*What needs to be done*.
Please write out all of the data below exactly, without including the pictures.

── Given information ──

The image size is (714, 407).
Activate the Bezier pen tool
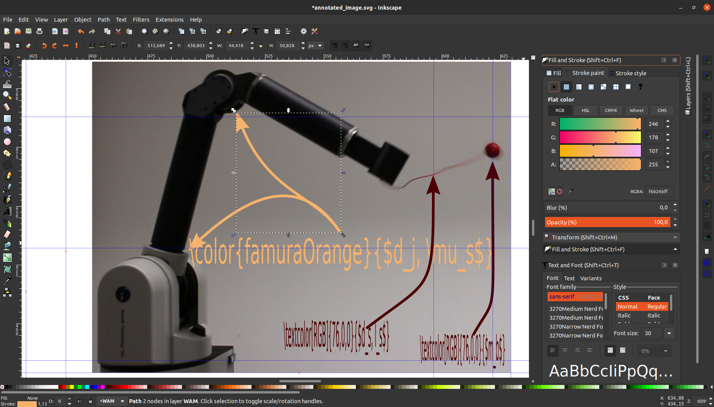pos(7,188)
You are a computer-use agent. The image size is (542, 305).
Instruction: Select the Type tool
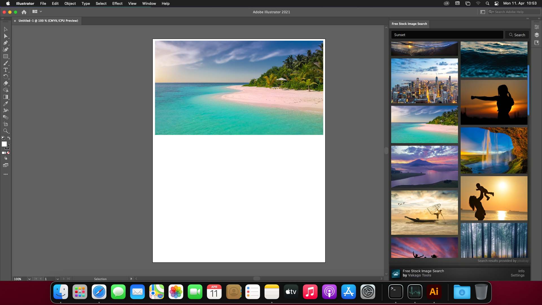pos(5,70)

───

*Answer below*.
The image size is (714, 407).
Activate the Bezier pen tool
pos(7,188)
You are a computer-use agent. The image size is (542, 305).
Instruction: Select the Type tool
pos(5,70)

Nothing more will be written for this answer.